Healthcheck to detect drained node

We have a Kubernetes cluster behind a L4 load balancer but we do not have programmatic access to the load balancer to add/remove nodes when we need to update/reboot nodes (the LB is managed by the Support team of our hosting provider).

The load balancer does support healthchecks but the current setup is to call port 80 on each node to determine whether the node is healthy. This will succeed even if the node is drained so we have no choice except to reboot the node and wait up to 10 seconds for the LB to notice and take it out of the set when kubeapi dies.

I want something like a pod per-node that we could use to determine whether the node is alive, presumably setup with a node port. The problem is that I can't find how to do this. If I use a daemonset, I don't think the pods are evicted during drain so that wouldn't work and if I used a normal deployment, there is no guarantee that a healthy node will have an instance of the pod and would appear unhealthy. Even with anti-affinity setup I don't think there is any guarantee that all healthy nodes will have a running pod to check.

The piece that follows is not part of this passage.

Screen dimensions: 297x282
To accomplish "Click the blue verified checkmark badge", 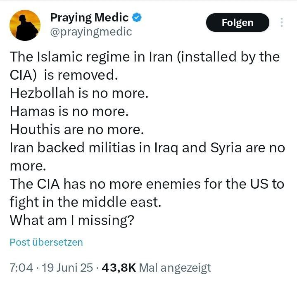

Does anyone know a way of using a TCP or HTTP call to a node to detect it is drained?

Solution

It seems that the solution you are looking for is fully described in this documentation:

Node Problem Detector is a daemon for monitoring and reporting about a node's health. You can run Node Problem Detector as a DaemonSet or as a standalone daemon. Node Problem Detector collects information about node problems from various daemons and reports these conditions to the API server as NodeCondition and Event.

You can create a node monitoring based on its condition.

You need to also know about the limitations:

Node Problem Detector only supports file based kernel log. Log tools such as journald are not supported.

Node Problem Detector uses the kernel log format for reporting kernel issues. To learn how to extend the kernel log format, see Add support for another log format.